Их было трое | страница 115



Тачанка перевернулась на бок. На земле барахталась раненая лошадь. Ездового и пулеметчика не было видно. Знаур заметил — одно колесо тачанки крутилось в воздухе.

Вдруг со стороны казарм раздался винтовочный залп.

Ребята подняли головы. Красноармейская цепь шла в атаку. Знаур подумал, что это был только один их взвод. Но увидел знакомую фигуру политрука Икати. Значит, вся рота здесь!

— Знаур, смотри, пожалуйста: это Костя. Клянусь. Вон его рыжий голова блестит. Фуражку потерял, должно быть…

Рядом с политруком, держа тяжелый карабин на перевес, шагал Костя. Значит, это он, их друг, так быстро привел роту. Но как ему удалось — ни Знаур, ни Ахметка понять не могли. Не на крыльях же летел он в штаб бригады!

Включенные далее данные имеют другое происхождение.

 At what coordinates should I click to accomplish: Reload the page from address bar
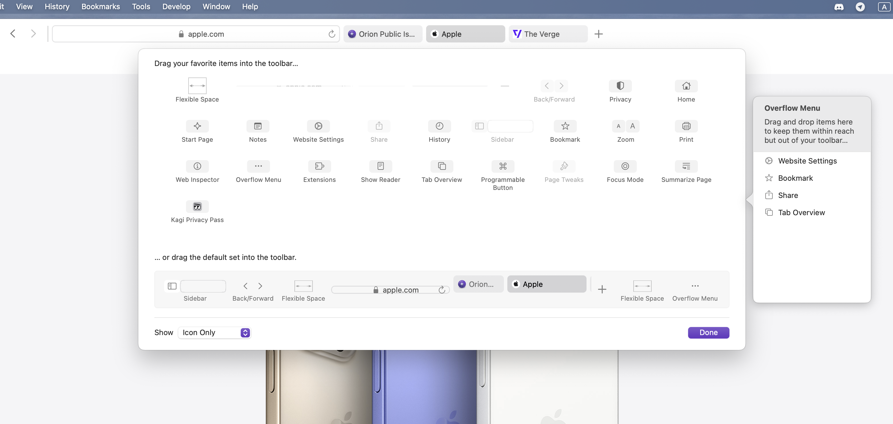point(332,34)

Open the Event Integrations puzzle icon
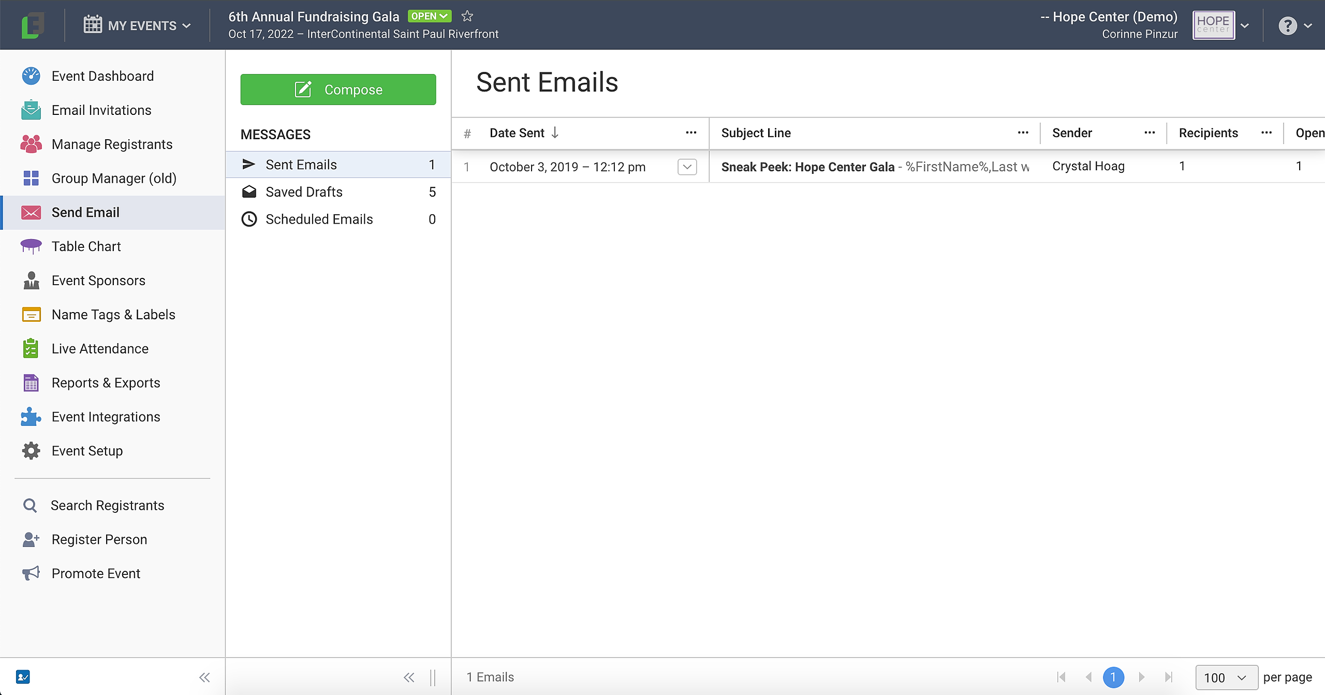[31, 417]
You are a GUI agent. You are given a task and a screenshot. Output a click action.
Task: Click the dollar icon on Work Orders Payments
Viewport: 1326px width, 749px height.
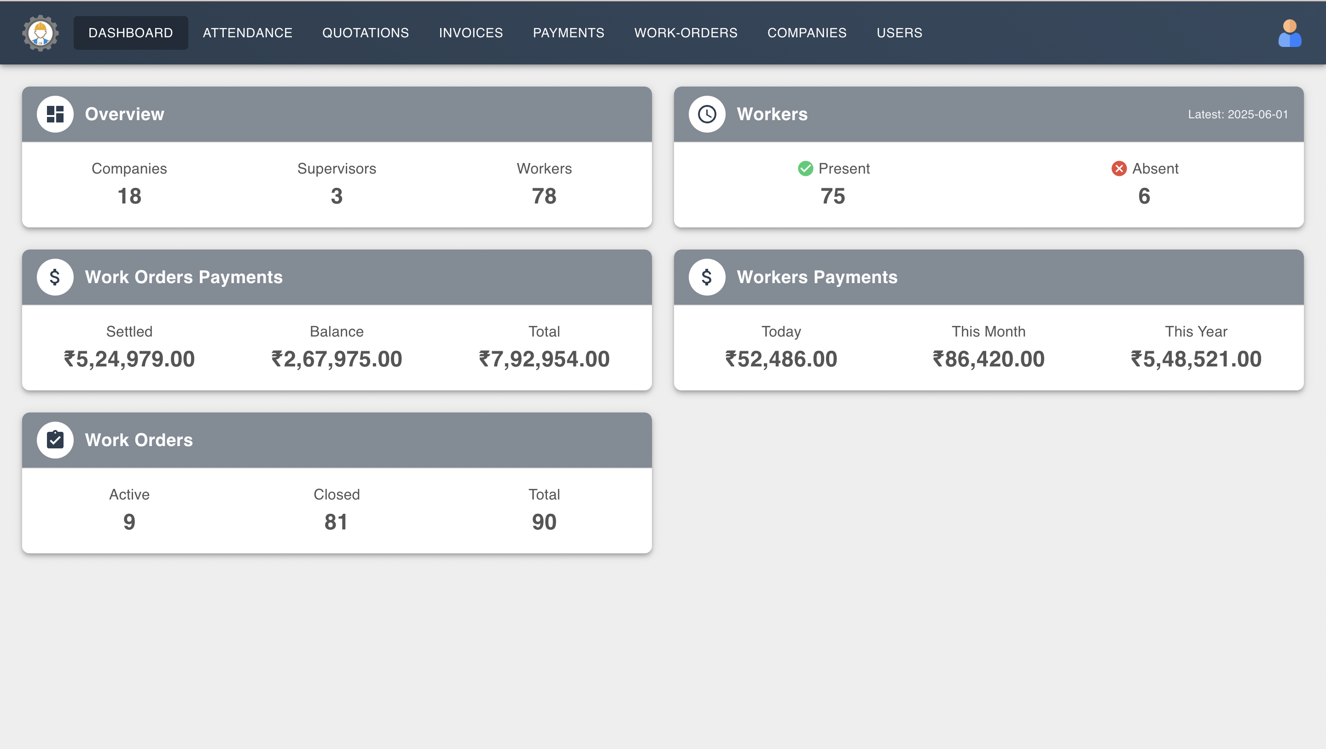click(55, 276)
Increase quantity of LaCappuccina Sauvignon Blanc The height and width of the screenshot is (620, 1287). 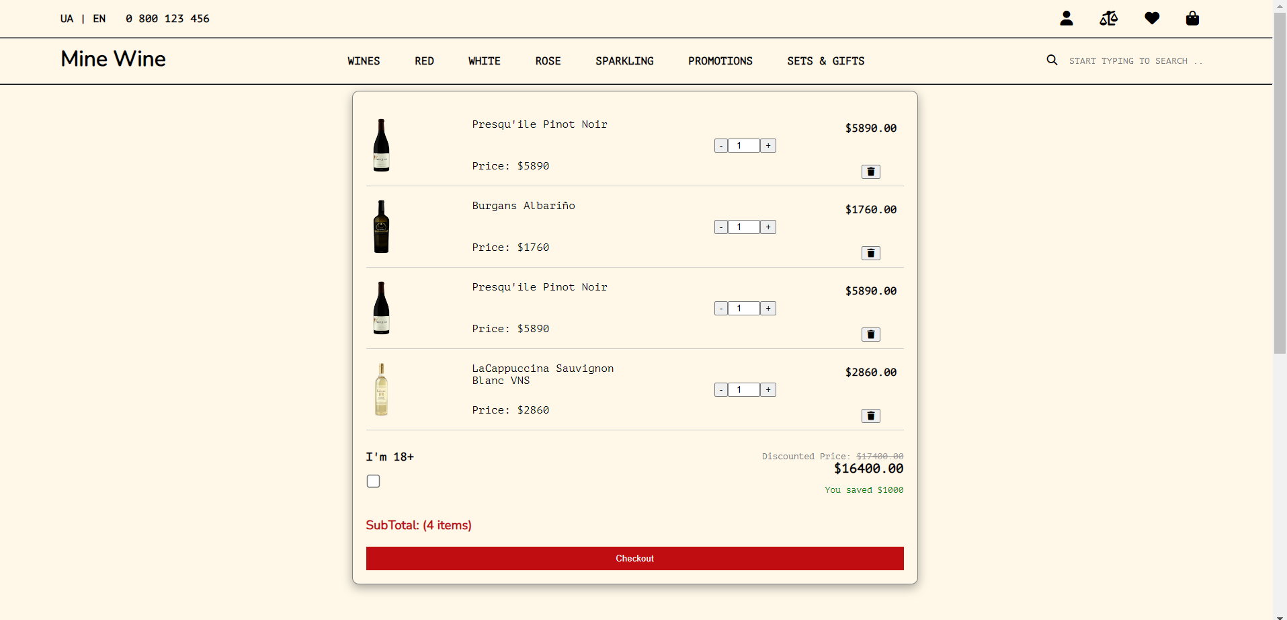click(767, 389)
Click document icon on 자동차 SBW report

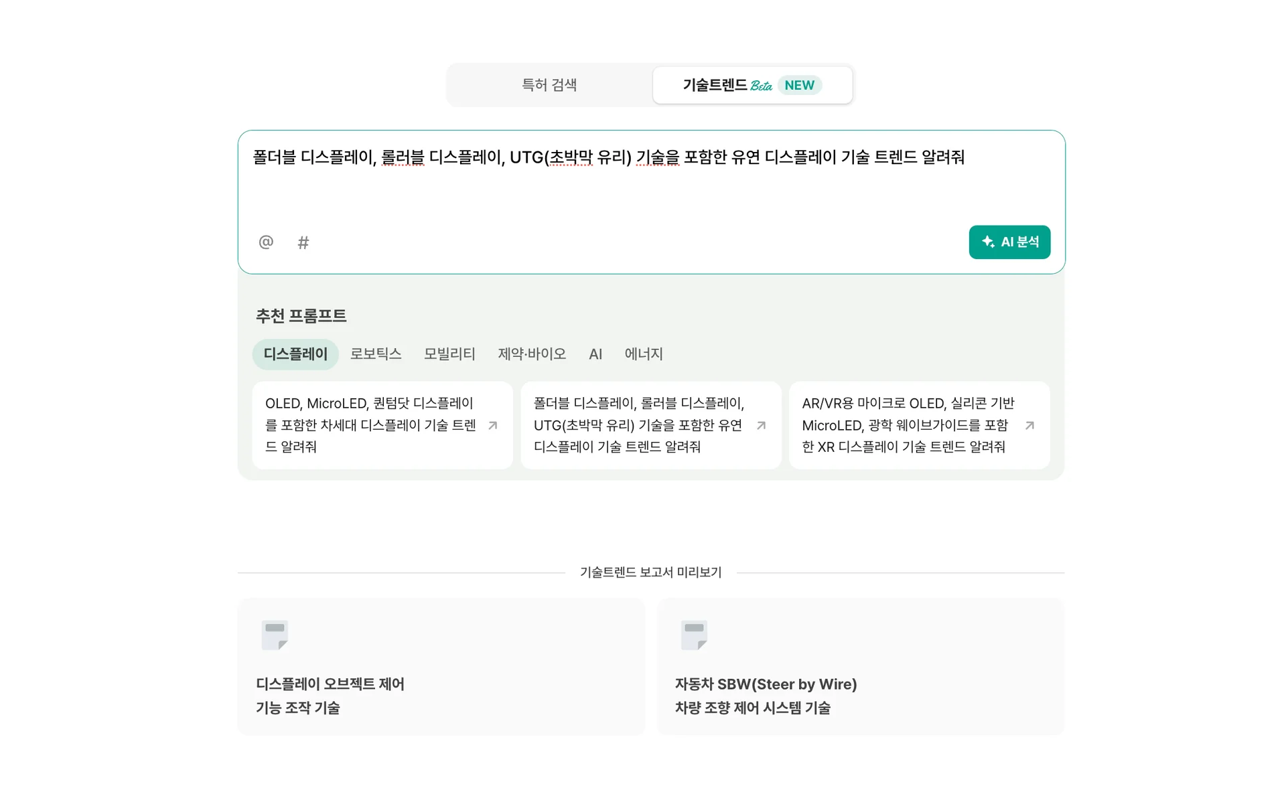pos(694,635)
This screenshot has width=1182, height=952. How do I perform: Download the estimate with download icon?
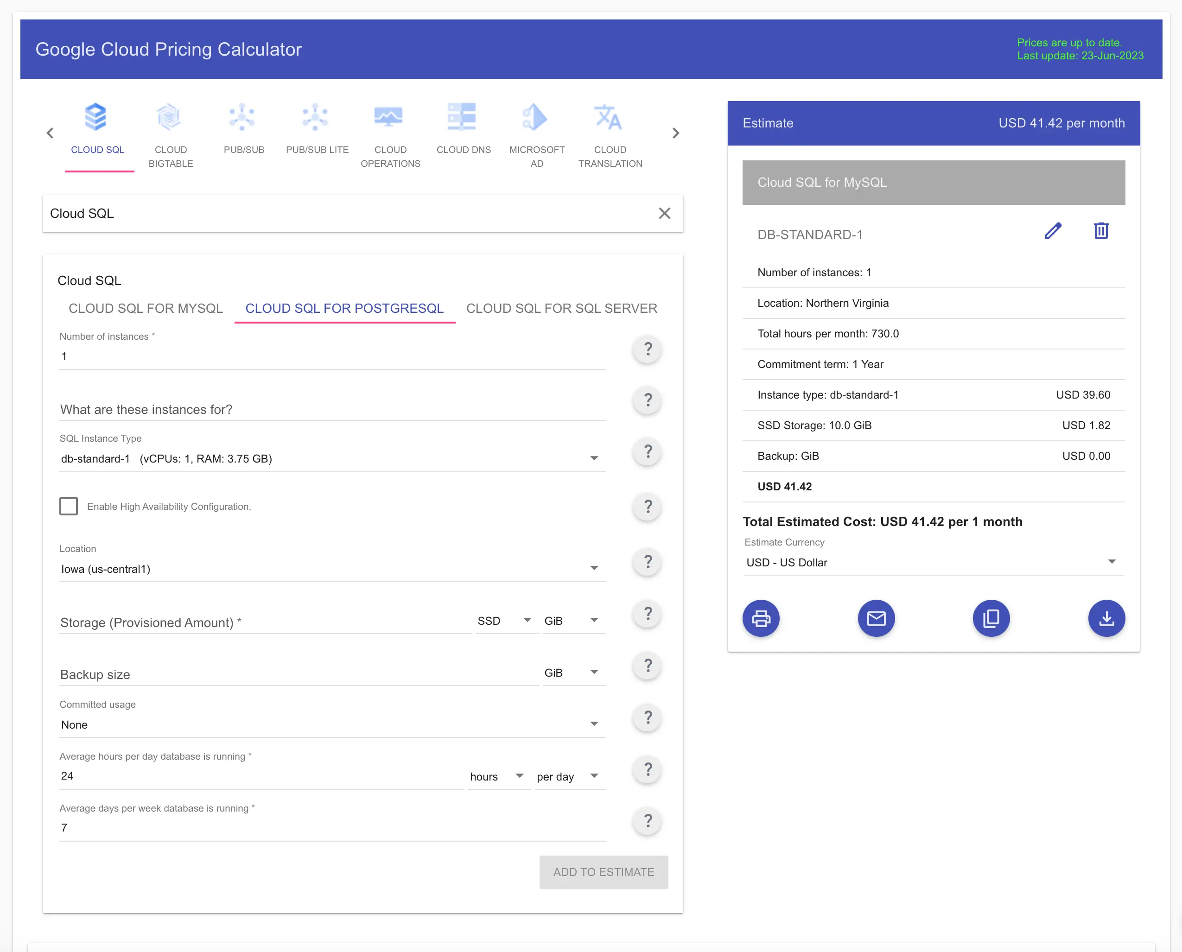click(x=1106, y=619)
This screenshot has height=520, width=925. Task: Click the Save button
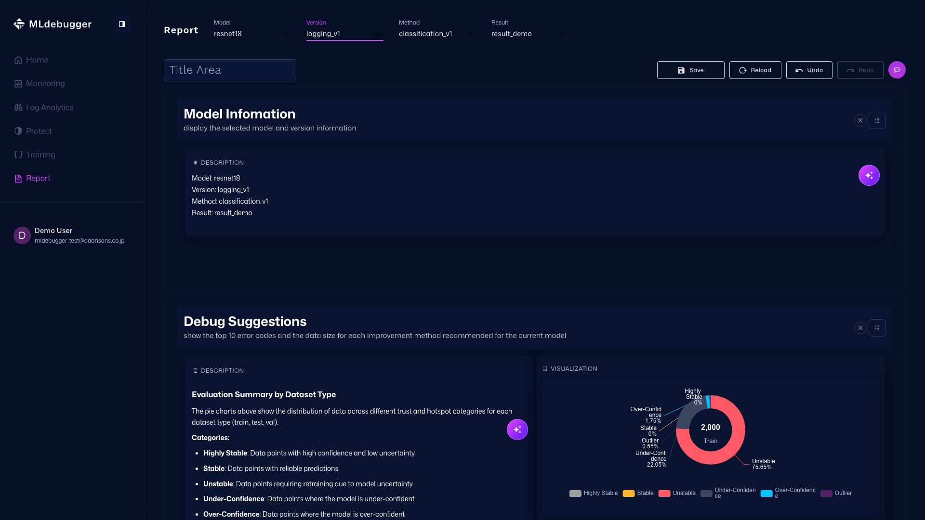pyautogui.click(x=690, y=70)
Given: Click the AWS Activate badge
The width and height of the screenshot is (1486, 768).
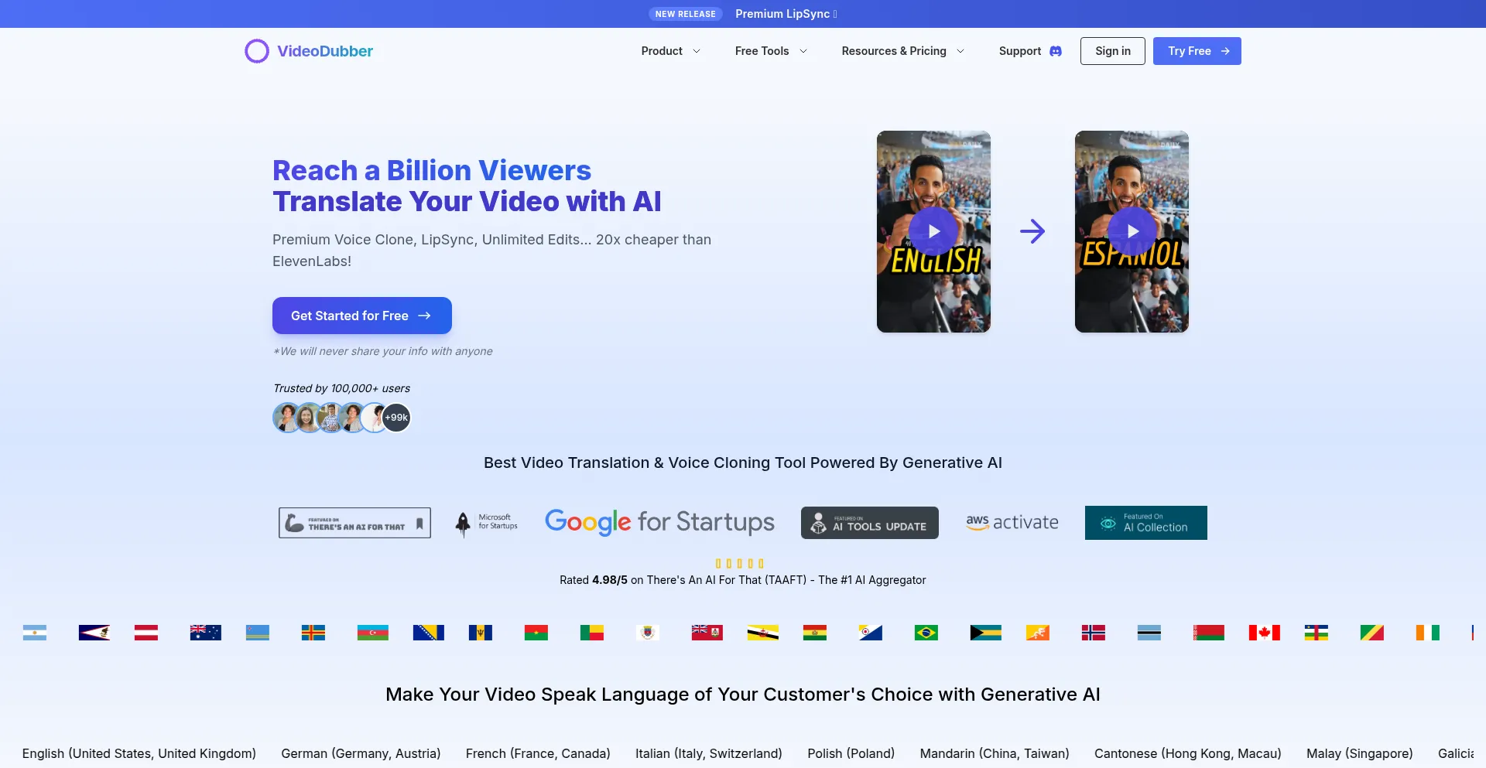Looking at the screenshot, I should 1012,522.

Перестрелка продолжалась какие-то минуты. Внезапность атаки решила исход боя. Передовые красные бойцы уже орудовали на усадьбе коммуны. Где-то в сарае или внутри дома раздался глухой взрыв ручной гранаты, зазвенели разбитые стекла. Потом все умолкло. Только потрескивала догорающая крыша.

Повстанцы с поднятыми руками сгрудились у каменной стены, где недавно стояли и смотрели смерти в лицо активисты коммуны.


Занималась утренняя заря…

— Нельзя остановить восхода солнца, — сказал политрук Икати, — нельзя остановить и рассвета новой жизни на земле. Эти абреки только что хотели сжечь хлеб первого урожая — семенной фонд коммуны. Но не успели. Запомним, товарищи, день 13 октября 1920 года: сегодня осетинские стрелки выручили из беды русскую коммуну под Пятигорском и спасли ее семфонд. Эти семена дадут чудесные всходы…

Сотни людей, собравшихся на необычный, стихийно возникший митинг, слушали политрука.

После того, как Петр кончил, Пелла спросил:

— Что будем делать с ними?.. — он кивнул в сторону обезоруженных налетчиков.

— Я думаю, народ подскажет, — ответил политрук и обратился к станичникам:

— Товарищи! Как поступить с ночными «гостями»? Какой будет приговор членов коммуны?

Люди молча посмотрели на убитых коммунистов, сняли шапки.

Наступила жуткая тишина. Стоявший позади красноармейской цепи Знаур только слышал постукивание своего сердца и чувствовал горячее плечо Ахметки.

В молчании сотен людей бойцы и командиры прочли суровый приговор. Без команды подняли карабины.

По ту сторону

Сырая осенняя ночь спустилась на ворчливую, помутневшую от ливней Кубань. С невидимых гор Карачая полз косматый туман.

На правом берегу реки на окраине богатой станицы Баталпашинской поблескивали робкие огоньки приземистых хат.